[TASK GOAL]:
Make a word-for-word copy of the entries below from their first line through the line with "Given: Expand the Interface menu", and add nothing.

Stored records:
┄┄┄┄┄┄

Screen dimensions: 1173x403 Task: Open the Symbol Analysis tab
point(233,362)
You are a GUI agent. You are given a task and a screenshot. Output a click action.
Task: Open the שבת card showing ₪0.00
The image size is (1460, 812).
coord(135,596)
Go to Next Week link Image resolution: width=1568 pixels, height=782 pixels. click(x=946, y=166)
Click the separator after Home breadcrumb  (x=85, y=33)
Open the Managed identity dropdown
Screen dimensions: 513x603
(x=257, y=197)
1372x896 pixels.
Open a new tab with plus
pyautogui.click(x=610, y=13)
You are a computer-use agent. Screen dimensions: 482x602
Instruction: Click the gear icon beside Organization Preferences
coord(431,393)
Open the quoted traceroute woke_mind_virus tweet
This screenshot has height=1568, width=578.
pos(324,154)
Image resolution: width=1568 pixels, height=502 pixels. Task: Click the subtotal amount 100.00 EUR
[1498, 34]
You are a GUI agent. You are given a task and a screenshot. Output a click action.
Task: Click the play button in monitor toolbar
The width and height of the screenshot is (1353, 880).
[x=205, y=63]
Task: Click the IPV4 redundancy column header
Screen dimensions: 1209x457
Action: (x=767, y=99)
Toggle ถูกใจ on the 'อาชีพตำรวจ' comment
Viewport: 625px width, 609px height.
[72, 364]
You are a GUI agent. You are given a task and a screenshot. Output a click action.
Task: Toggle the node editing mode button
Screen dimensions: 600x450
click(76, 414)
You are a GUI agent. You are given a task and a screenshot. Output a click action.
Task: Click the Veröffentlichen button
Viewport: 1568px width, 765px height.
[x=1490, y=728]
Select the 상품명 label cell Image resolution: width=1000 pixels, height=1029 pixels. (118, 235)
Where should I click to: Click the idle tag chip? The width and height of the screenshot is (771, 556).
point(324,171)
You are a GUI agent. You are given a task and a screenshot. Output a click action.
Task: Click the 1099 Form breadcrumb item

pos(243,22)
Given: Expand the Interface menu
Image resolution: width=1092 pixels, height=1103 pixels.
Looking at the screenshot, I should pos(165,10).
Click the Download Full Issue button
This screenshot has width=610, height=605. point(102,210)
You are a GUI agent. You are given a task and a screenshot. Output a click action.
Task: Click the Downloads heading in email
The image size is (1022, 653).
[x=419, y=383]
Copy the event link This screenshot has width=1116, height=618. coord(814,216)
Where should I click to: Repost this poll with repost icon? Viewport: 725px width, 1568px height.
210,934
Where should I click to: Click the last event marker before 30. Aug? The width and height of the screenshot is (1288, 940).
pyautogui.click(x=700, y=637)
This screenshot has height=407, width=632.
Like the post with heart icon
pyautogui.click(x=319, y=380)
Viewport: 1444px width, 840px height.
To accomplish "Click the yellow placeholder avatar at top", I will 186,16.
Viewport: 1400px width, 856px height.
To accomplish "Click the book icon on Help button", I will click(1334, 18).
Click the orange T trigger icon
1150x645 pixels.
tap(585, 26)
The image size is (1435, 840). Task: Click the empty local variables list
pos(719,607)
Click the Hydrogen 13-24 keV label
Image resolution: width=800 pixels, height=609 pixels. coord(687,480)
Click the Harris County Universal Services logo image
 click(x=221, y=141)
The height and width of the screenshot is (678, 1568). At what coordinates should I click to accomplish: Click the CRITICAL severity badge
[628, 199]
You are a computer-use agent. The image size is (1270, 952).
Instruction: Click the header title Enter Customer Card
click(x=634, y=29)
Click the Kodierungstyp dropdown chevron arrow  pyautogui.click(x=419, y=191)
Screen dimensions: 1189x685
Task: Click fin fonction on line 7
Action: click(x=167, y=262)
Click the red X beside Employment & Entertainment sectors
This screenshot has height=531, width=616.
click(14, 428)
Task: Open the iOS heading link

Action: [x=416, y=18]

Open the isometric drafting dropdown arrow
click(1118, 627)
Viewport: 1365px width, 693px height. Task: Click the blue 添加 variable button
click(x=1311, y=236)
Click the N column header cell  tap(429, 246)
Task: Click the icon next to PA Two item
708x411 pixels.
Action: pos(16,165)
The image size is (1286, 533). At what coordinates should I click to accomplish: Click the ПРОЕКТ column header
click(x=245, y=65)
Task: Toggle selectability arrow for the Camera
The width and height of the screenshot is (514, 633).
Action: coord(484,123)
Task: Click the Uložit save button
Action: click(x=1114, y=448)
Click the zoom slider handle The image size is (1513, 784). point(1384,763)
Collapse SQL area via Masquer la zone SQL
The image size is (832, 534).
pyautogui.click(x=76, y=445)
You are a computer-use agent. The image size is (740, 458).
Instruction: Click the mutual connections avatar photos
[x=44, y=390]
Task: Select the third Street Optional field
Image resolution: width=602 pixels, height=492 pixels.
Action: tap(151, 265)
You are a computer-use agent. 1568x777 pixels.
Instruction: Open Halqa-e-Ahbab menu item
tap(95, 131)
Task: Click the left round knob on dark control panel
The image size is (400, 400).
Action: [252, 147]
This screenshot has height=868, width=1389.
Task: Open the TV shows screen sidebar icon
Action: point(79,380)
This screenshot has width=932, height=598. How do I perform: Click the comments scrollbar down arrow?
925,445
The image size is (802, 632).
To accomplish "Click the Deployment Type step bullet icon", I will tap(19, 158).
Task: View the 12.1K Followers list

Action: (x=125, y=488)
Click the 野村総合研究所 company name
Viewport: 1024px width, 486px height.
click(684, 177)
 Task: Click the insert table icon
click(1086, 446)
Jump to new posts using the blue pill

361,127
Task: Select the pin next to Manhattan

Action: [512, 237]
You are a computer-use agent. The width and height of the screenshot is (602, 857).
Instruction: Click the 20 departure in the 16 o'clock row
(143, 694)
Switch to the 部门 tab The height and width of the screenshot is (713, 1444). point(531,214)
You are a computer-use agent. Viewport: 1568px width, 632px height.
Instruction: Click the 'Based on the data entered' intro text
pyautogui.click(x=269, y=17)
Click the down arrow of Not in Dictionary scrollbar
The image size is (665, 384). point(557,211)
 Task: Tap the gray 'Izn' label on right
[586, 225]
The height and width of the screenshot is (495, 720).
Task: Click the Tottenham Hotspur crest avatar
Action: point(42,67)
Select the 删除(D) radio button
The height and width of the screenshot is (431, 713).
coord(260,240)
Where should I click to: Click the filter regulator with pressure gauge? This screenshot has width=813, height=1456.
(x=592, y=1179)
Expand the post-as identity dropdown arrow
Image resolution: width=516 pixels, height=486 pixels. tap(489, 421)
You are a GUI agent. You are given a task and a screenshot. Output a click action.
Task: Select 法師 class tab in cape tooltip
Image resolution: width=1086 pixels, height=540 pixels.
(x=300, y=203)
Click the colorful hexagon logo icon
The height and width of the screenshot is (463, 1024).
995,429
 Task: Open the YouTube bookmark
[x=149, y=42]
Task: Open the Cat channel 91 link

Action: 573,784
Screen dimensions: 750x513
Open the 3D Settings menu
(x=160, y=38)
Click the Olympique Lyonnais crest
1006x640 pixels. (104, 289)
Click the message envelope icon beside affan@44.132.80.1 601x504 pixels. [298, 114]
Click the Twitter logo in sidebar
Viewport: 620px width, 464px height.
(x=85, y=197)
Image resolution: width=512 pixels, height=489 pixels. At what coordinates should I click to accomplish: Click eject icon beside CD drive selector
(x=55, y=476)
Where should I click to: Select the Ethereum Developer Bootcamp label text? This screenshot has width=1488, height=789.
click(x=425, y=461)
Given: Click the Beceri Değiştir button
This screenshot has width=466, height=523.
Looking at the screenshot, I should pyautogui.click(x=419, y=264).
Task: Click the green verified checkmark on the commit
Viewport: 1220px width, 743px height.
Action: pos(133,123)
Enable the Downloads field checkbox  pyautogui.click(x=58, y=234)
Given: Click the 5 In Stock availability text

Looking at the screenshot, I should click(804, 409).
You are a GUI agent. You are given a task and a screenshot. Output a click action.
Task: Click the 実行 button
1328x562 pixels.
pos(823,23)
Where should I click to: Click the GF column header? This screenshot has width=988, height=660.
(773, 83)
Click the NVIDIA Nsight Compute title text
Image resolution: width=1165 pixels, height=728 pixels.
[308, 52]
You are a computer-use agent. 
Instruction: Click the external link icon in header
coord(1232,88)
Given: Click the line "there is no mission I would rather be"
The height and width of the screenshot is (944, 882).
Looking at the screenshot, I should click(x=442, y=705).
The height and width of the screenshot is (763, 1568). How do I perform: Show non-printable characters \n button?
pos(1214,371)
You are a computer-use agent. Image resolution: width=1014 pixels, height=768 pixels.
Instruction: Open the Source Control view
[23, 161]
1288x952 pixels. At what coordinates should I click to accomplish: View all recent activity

┄┄┄┄┄┄

[OUTPUT OF THE TASK]:
Screen dimensions: 1173x403 Task: Open the Symbol Analysis tab
point(233,362)
You are a GUI agent. You are given a task and a screenshot. Output a click action.
Task: Open the שבת card showing ₪0.00
The image size is (1460, 812).
coord(135,596)
Go to Next Week link Image resolution: width=1568 pixels, height=782 pixels. click(x=946, y=166)
Click the separator after Home breadcrumb  (x=85, y=33)
Open the Managed identity dropdown
Screen dimensions: 513x603
(x=257, y=197)
1372x896 pixels.
Open a new tab with plus
pyautogui.click(x=610, y=13)
You are a computer-use agent. Screen dimensions: 482x602
Instruction: Click the gear icon beside Organization Preferences
coord(431,393)
Open the quoted traceroute woke_mind_virus tweet
This screenshot has height=1568, width=578.
pos(324,154)
Image resolution: width=1568 pixels, height=502 pixels. Task: Click the subtotal amount 100.00 EUR
[1498, 34]
You are a GUI agent. You are given a task and a screenshot. Output a click action.
Task: Click the play button in monitor toolbar
The width and height of the screenshot is (1353, 880).
[x=205, y=63]
Task: Click the IPV4 redundancy column header
Screen dimensions: 1209x457
Action: (x=767, y=99)
Toggle ถูกใจ on the 'อาชีพตำรวจ' comment
Viewport: 625px width, 609px height.
[72, 364]
You are a GUI agent. You are given a task and a screenshot. Output a click action.
Task: Toggle the node editing mode button
Screen dimensions: 600x450
click(76, 414)
You are a GUI agent. You are given a task and a screenshot. Output a click action.
Task: Click the Veröffentlichen button
Viewport: 1568px width, 765px height.
[x=1490, y=728]
Select the 상품명 label cell Image resolution: width=1000 pixels, height=1029 pixels. (118, 235)
Where should I click to: Click the idle tag chip? The width and height of the screenshot is (771, 556).
point(324,171)
You are a GUI agent. You are given a task and a screenshot. Output a click action.
Task: Click the 1099 Form breadcrumb item

pos(243,22)
Given: Expand the Interface menu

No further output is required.